Affine space means a vector space in which the origin is not preferred. Its automorphisms are the group of affine linear transformations over $k$ (the usual linear transformations with respect to some (arbitrary) choice of origin, together with translations).
In algebraic geometry, one often encodes geometric objects in slightly complicated ways, and the preferred method of encoding is time-dependent, e.g. in that what Weil meant by a variety, and what it typically meant now, are not literally the same mathematical object, although the are both supposed to refer to the same Platonic reality.
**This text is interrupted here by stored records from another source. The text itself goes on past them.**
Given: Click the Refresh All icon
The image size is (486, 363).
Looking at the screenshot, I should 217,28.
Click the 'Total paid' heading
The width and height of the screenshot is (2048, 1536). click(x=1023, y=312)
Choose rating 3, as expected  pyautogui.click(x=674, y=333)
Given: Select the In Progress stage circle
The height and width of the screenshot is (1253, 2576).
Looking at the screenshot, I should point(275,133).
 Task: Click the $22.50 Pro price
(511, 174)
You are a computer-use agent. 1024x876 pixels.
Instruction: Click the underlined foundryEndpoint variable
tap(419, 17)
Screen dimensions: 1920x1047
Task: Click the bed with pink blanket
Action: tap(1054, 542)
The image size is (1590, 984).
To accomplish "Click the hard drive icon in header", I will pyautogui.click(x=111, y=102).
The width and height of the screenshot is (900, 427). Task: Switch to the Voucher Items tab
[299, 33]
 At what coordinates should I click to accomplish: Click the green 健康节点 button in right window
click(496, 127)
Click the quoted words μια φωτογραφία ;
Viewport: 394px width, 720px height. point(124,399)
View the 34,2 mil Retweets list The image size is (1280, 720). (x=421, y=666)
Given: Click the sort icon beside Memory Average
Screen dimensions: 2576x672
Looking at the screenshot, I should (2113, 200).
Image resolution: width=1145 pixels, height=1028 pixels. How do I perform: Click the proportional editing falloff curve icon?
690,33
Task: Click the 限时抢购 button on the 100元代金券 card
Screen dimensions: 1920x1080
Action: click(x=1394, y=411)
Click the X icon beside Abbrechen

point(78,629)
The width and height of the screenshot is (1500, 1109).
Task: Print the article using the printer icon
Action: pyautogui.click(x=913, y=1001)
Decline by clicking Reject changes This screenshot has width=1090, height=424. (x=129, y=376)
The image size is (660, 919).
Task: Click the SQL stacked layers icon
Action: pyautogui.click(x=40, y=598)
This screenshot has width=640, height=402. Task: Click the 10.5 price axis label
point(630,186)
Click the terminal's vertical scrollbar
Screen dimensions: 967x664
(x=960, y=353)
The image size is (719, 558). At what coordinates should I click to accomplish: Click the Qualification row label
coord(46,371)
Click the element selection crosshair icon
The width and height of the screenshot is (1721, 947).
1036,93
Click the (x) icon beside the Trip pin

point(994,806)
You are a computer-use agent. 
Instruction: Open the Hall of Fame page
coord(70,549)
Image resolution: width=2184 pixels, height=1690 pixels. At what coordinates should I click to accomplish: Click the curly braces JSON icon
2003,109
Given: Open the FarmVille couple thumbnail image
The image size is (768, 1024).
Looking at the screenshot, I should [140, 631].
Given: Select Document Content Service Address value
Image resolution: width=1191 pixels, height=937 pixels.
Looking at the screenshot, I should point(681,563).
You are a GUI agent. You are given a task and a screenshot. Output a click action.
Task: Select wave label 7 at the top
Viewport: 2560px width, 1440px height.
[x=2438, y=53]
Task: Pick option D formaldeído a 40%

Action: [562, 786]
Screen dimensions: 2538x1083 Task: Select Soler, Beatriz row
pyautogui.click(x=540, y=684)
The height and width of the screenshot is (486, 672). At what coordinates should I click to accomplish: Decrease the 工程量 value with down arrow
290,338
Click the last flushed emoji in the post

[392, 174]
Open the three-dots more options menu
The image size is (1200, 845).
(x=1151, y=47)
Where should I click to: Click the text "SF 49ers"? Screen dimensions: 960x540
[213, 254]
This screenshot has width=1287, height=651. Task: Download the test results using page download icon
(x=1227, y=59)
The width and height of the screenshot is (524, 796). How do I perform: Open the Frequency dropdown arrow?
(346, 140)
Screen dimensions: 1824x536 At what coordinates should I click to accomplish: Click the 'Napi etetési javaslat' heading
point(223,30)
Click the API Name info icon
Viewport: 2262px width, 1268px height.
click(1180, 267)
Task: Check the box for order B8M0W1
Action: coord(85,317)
Thus, one shouldn't think about $\mathbb A^n_k$ too literally in terms of its points when comparing with the Wikipedia discussion of affine space (since what its points are will depend on what foundations you use!). It does encode the geometric concept of affine space (as in the linked Wikipedia article) in the context of algebraic geometry. For example, its automorphisms are precisely the group of affine linear transformations over $k$. [Correction: As Mariano points out in a comment below, there are many non-linear automorphisms of $\mathbb A^n$; what I should have written is that the automorphisms of $\mathbb A^n$ which extend to $\mathbb P^n$ --- so these are the automorphisms of $\mathbb A^n$ that extend to the hyperplane at infinity in some reasonable sense --- are precisely the affine linear automorphisms.]
If you do insist on making the connection precise on the level of points, then
one way to say it is that if $\Omega$ is any extension field of $k$, then
the $\Omega$-valued points of $\mathbb A^n_k$ are naturally an $n$-dimensional affine space over $\Omega$.